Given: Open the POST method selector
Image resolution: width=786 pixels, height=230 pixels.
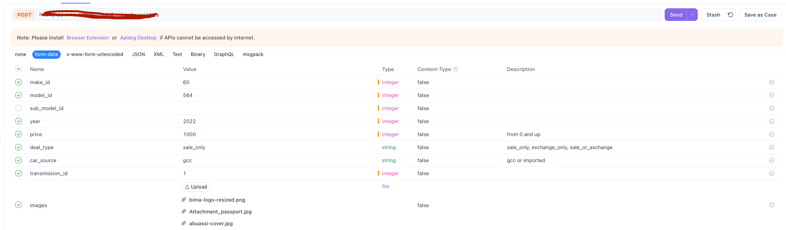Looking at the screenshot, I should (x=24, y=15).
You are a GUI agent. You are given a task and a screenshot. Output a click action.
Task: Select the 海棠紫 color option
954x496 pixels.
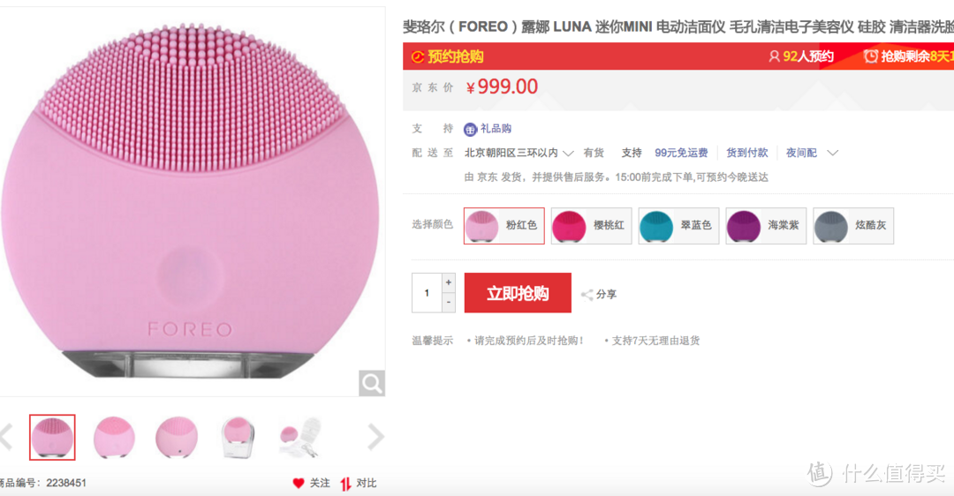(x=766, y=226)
= = = = =
▶ Problem description
Skip every picture and transcribe the data above exactly.

▶ Solution
Given: Open the POST method selector
Image resolution: width=786 pixels, height=230 pixels.
Looking at the screenshot, I should (x=24, y=15).
You are a GUI agent. You are given a task and a screenshot. Output a click action.
Task: Select the 海棠紫 color option
954x496 pixels.
(x=766, y=226)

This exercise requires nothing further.